Dataset items:
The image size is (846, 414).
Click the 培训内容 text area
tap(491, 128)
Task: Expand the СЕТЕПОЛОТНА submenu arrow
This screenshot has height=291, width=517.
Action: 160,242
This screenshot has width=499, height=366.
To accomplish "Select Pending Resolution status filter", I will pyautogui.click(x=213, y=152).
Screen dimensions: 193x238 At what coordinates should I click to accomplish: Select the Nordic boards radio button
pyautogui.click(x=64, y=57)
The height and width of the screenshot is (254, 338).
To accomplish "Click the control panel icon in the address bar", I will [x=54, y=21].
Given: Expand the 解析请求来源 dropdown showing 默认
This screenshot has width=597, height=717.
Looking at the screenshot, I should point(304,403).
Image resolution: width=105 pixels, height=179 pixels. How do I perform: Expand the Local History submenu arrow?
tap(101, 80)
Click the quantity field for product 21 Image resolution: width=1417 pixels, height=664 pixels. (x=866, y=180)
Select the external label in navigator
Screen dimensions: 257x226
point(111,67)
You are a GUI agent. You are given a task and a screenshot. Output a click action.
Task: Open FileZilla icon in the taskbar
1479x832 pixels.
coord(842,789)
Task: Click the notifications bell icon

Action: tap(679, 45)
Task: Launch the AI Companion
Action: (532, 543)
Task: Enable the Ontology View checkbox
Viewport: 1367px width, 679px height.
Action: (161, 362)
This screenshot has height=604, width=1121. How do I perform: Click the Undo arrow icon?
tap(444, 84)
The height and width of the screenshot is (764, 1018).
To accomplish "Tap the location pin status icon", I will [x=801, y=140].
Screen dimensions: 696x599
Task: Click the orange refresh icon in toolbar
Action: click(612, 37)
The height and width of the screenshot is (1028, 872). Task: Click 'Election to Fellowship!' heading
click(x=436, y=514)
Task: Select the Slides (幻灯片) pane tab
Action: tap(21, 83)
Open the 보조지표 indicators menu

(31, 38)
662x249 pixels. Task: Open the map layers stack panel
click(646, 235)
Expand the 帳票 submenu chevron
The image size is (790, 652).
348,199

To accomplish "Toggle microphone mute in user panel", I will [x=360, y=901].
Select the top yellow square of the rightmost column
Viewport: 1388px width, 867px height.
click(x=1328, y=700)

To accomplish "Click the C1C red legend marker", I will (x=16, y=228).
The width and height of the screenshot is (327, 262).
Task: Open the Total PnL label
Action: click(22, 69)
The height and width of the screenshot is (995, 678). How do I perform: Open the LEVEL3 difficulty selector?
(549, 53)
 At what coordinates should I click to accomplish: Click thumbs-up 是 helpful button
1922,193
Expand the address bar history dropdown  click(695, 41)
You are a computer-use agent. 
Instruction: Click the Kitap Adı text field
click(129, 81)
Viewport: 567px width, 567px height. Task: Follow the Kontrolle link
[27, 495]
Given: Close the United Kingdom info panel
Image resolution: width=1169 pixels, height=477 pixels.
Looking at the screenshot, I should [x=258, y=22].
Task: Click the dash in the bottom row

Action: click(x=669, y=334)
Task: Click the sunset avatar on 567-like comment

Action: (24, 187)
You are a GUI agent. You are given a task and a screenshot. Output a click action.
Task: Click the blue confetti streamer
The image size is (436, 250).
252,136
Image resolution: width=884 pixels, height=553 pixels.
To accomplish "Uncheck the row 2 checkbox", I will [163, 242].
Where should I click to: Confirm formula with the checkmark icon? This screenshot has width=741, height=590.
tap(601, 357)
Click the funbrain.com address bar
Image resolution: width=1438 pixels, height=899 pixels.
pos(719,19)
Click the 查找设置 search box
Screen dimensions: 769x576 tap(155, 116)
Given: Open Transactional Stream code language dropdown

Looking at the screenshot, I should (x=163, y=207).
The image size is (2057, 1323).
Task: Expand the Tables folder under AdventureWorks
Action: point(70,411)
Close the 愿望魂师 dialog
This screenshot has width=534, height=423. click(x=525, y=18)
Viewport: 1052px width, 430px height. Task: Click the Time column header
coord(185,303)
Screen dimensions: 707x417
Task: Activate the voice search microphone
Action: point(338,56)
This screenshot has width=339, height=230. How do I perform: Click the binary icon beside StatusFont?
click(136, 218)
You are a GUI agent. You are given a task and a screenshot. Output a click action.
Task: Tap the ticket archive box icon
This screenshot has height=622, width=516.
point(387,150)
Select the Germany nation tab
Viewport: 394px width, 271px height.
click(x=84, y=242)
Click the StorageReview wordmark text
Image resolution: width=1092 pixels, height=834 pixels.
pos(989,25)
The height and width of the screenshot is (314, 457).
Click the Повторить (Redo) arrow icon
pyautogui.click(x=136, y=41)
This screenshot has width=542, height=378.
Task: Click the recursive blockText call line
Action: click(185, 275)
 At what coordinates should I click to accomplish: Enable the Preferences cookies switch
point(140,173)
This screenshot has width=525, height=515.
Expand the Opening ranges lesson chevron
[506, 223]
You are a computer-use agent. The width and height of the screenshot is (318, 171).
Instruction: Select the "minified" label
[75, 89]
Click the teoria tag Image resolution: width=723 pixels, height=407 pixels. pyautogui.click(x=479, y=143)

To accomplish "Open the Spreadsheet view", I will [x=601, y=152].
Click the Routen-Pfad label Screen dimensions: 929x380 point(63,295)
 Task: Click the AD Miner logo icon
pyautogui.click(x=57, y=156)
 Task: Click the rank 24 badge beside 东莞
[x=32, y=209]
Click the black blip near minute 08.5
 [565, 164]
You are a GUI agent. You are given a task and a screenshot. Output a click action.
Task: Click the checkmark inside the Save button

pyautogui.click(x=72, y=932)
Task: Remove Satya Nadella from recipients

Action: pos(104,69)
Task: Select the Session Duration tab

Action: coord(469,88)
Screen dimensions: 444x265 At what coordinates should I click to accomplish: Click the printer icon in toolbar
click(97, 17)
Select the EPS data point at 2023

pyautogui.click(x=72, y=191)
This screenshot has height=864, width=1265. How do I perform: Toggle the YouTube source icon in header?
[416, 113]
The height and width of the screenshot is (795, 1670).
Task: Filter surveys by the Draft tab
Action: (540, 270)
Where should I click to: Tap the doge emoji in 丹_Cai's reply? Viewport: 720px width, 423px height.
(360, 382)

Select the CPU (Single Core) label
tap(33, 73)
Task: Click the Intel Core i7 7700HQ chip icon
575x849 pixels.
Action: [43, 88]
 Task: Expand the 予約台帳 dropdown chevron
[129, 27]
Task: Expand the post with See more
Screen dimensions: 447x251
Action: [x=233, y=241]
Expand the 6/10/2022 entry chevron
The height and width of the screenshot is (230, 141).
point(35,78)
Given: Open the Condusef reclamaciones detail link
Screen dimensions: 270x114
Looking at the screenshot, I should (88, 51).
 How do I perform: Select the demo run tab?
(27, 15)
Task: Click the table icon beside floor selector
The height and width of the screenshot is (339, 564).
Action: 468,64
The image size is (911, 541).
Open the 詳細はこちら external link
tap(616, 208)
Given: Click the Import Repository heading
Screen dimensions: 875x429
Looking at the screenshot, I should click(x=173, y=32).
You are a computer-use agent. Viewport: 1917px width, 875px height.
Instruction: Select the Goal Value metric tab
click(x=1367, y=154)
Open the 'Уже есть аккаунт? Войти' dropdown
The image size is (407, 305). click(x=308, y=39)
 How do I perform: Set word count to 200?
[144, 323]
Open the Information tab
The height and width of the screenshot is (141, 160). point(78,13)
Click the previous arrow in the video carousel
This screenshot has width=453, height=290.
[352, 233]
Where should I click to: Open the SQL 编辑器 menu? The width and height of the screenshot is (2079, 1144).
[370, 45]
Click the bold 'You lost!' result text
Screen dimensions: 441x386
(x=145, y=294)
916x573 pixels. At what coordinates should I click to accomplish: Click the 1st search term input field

**WORK TO DO**
Copy the records above from the line with "Task: Click the sunset" up to and including the line with "click(136, 218)", leaving every line unchanged.

**EXERCISE SOLUTION**
Task: Click the sunset avatar on 567-like comment

Action: (24, 187)
You are a GUI agent. You are given a task and a screenshot. Output a click action.
Task: Click the blue confetti streamer
The image size is (436, 250).
252,136
Image resolution: width=884 pixels, height=553 pixels.
To accomplish "Uncheck the row 2 checkbox", I will [163, 242].
Where should I click to: Confirm formula with the checkmark icon? This screenshot has width=741, height=590.
tap(601, 357)
Click the funbrain.com address bar
Image resolution: width=1438 pixels, height=899 pixels.
pos(719,19)
Click the 查找设置 search box
Screen dimensions: 769x576 tap(155, 116)
Given: Open Transactional Stream code language dropdown

Looking at the screenshot, I should (x=163, y=207).
The image size is (2057, 1323).
Task: Expand the Tables folder under AdventureWorks
Action: point(70,411)
Close the 愿望魂师 dialog
This screenshot has width=534, height=423. click(x=525, y=18)
Viewport: 1052px width, 430px height. Task: Click the Time column header
coord(185,303)
Screen dimensions: 707x417
Task: Activate the voice search microphone
Action: point(338,56)
This screenshot has width=339, height=230. How do I perform: Click the binary icon beside StatusFont?
click(136, 218)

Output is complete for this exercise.